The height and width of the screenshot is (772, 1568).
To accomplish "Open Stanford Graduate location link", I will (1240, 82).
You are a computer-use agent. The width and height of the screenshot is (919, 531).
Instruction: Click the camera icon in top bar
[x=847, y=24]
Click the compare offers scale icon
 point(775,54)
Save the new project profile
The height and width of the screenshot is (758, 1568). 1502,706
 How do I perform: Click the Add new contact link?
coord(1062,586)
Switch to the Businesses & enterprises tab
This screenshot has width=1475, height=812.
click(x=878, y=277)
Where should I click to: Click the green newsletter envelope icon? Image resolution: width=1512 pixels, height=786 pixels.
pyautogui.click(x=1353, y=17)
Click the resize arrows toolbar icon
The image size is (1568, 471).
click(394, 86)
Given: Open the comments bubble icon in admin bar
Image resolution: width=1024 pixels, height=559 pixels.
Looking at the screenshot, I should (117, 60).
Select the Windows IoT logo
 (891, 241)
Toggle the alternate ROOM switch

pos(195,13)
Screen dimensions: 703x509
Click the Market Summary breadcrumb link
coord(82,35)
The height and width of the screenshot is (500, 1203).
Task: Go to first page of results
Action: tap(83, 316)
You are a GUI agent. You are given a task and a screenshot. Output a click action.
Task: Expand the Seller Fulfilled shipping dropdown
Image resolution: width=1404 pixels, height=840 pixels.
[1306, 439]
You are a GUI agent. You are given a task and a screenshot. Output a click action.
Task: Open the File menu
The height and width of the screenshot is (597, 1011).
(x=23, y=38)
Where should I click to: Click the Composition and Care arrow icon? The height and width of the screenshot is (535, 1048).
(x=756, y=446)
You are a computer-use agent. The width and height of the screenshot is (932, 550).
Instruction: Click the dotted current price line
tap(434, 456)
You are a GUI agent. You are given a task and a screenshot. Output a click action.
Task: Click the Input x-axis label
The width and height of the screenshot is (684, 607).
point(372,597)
***
* [Activity]
Where a line above contains the word "computer", show that line.

* [Solution below]
You are a computer-use agent. The width and height of the screenshot is (919, 531).
You are a computer-use agent. The width and height of the screenshot is (932, 550).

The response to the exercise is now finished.